MarPoint’s solutions are designed to comply with IMO 2021 guidelines and IACS URs E26 & E27 for cyber safety, making them a reliable choice for businesses seeking to enhance their cyber resilience and minimize the risk of cyber attacks.
The Evo2 Router is an ABS Class-Approved multi-WAN network management solution that provides seamless internet connectivity, independent of the airtime provider. Equipped with redundant hardware components, it ensures true failover and advanced network management capabilities.
Its enterprise-grade firewall, DNS and application filtering, and network segmentation provide a strong basis for cybersecurity and safe operations. The router’s control panel and reporting system make it easier to monitor and manage the vessel’s network infrastructure, while its integration with MarPoint’s Network Asset Management platform allows for automated asset discovery and documentation processes.
M.I.T.S. Global: Maritime IT Onboard Services
M.I.T.S. Global offers safe and high-quality IT services in over 160 ports across 60+ countries, with more service stations added regularly.

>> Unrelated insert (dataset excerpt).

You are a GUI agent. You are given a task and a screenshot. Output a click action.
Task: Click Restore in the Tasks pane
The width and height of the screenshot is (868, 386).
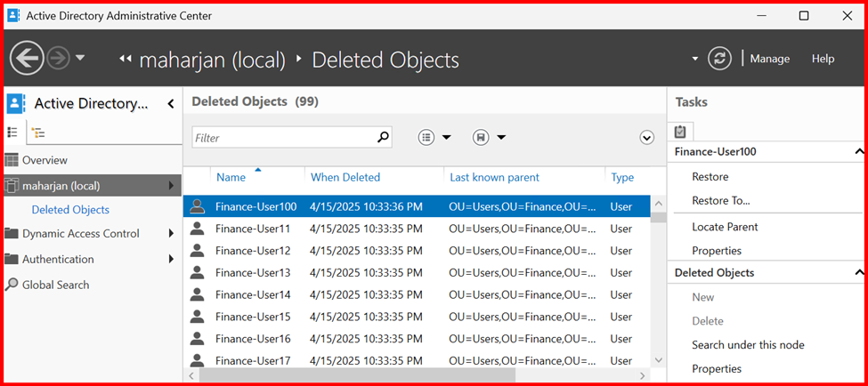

Our global network of maritime partners ensures professional, cost-effective, and time-efficient services for scheduled and emergency needs. We provide a range of services including IT infrastructure inspection, maintenance, recovery, software installation, patching, and cable checks and repairs. Our aim is to simplify the complexities of port and travel restrictions and save costs by eliminating the need for your IT engineers to travel to distant locations.
Maritime IT Managed Services for Effective Cybersecurity
MarPoint’s unique added value IT Managed Services can provide a dedicated IT project manager and a committed IT team for 24/7/365 via an automated ticketing system with standardized response times according to the event.

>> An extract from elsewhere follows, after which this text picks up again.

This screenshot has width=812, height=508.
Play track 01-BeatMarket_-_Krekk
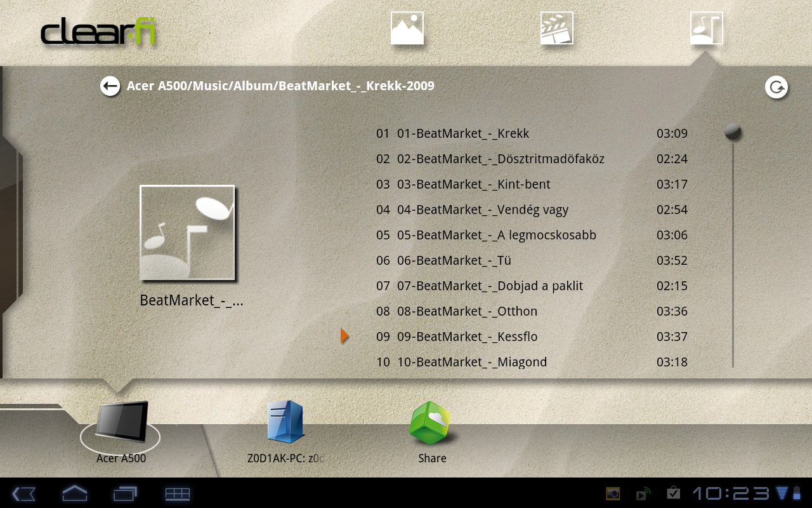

Maritime IT Managed Services provide continuous monitoring and vulnerability assessments to detect and resolve potential threats quickly. These services also assist in developing response plans and establishing data protection and recovery strategies.
Recent cyberattacks highlight the need for the maritime industry to prioritize cybersecurity. Proactive measures can minimize harm to businesses and the industry.
MarPoint offers customizable, compliant, and value-added solutions to enhance cyber resilience, reduce risks, and minimize the impact of incidents.
In today’s rapidly evolving cyber threat landscape, investing in MarPoint’s solutions is essential for any shipping company seeking to protect assets, reputation, and the bottom line.